== Work required ==
Reproduce the records word for word, from their first line through the line that contains "coordinates (221, 935).", with both of those lines included.

[Start of section]

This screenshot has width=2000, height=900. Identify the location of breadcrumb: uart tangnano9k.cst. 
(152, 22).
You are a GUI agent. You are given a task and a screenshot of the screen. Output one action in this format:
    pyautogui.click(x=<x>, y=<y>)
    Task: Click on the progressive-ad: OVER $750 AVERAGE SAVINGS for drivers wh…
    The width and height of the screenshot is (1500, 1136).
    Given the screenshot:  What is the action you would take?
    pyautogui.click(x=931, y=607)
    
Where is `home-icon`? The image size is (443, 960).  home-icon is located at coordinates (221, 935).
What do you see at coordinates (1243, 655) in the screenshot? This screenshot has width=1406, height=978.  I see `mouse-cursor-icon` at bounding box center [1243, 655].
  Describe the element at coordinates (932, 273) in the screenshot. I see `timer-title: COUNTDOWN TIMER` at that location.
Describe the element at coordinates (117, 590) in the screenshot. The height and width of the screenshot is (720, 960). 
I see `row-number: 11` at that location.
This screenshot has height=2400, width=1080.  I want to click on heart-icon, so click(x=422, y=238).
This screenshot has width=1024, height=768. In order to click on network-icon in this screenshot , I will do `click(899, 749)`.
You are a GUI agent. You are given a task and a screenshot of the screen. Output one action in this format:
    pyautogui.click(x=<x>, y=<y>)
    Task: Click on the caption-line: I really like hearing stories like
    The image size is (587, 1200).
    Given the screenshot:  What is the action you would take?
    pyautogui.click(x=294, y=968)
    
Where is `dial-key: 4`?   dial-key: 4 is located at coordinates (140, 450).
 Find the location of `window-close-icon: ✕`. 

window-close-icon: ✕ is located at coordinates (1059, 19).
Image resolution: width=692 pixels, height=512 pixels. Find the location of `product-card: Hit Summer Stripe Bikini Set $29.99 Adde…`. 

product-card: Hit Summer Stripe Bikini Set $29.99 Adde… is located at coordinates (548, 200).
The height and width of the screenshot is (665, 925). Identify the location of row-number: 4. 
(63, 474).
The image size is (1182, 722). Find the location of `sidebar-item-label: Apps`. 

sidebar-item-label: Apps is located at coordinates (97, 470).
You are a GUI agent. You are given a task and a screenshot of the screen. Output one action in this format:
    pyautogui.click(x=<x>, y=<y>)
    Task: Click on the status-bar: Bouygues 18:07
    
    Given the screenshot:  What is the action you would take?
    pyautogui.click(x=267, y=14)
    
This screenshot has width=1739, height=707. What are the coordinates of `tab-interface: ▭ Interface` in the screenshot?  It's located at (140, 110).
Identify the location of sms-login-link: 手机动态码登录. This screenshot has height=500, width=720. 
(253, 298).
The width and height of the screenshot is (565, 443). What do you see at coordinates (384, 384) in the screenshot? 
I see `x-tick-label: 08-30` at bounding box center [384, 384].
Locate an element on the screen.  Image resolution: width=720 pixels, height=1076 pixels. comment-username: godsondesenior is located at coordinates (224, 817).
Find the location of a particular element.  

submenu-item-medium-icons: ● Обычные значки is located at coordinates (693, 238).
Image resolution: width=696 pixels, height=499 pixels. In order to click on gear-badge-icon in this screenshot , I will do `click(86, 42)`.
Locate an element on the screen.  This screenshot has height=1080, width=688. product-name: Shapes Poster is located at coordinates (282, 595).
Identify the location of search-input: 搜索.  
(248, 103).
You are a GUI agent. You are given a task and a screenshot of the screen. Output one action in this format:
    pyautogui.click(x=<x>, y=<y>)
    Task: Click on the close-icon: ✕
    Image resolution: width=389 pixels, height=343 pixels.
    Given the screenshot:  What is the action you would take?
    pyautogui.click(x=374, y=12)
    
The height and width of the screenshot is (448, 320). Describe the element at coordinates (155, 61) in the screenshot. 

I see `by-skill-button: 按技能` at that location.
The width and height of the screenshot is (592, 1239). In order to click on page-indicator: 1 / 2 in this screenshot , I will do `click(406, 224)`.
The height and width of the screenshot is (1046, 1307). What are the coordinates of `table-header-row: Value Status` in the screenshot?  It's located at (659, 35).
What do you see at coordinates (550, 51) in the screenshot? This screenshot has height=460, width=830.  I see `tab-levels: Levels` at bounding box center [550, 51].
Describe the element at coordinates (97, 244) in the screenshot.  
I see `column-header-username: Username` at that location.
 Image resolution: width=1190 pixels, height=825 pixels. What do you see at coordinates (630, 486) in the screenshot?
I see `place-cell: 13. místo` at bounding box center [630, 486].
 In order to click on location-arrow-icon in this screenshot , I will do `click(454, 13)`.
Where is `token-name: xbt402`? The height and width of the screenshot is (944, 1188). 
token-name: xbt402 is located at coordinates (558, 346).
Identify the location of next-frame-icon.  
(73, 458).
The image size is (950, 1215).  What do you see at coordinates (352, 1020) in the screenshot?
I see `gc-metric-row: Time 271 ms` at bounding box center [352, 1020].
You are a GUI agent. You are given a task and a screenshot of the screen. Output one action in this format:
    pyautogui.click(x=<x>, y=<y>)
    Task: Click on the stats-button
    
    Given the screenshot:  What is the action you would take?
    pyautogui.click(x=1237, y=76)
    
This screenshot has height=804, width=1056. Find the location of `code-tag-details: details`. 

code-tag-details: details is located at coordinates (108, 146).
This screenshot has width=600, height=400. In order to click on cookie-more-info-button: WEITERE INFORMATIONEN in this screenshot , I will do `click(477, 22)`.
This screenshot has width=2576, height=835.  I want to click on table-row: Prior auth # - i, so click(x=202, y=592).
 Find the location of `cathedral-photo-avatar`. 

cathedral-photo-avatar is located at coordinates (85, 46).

[End of section]

== Answer to the problem ==
This screenshot has width=2000, height=900. Identify the location of breadcrumb: uart tangnano9k.cst. 
(152, 22).
You are a GUI agent. You are given a task and a screenshot of the screen. Output one action in this format:
    pyautogui.click(x=<x>, y=<y>)
    Task: Click on the progressive-ad: OVER $750 AVERAGE SAVINGS for drivers wh…
    The width and height of the screenshot is (1500, 1136).
    Given the screenshot:  What is the action you would take?
    pyautogui.click(x=931, y=607)
    
Where is `home-icon`? The image size is (443, 960).  home-icon is located at coordinates (221, 935).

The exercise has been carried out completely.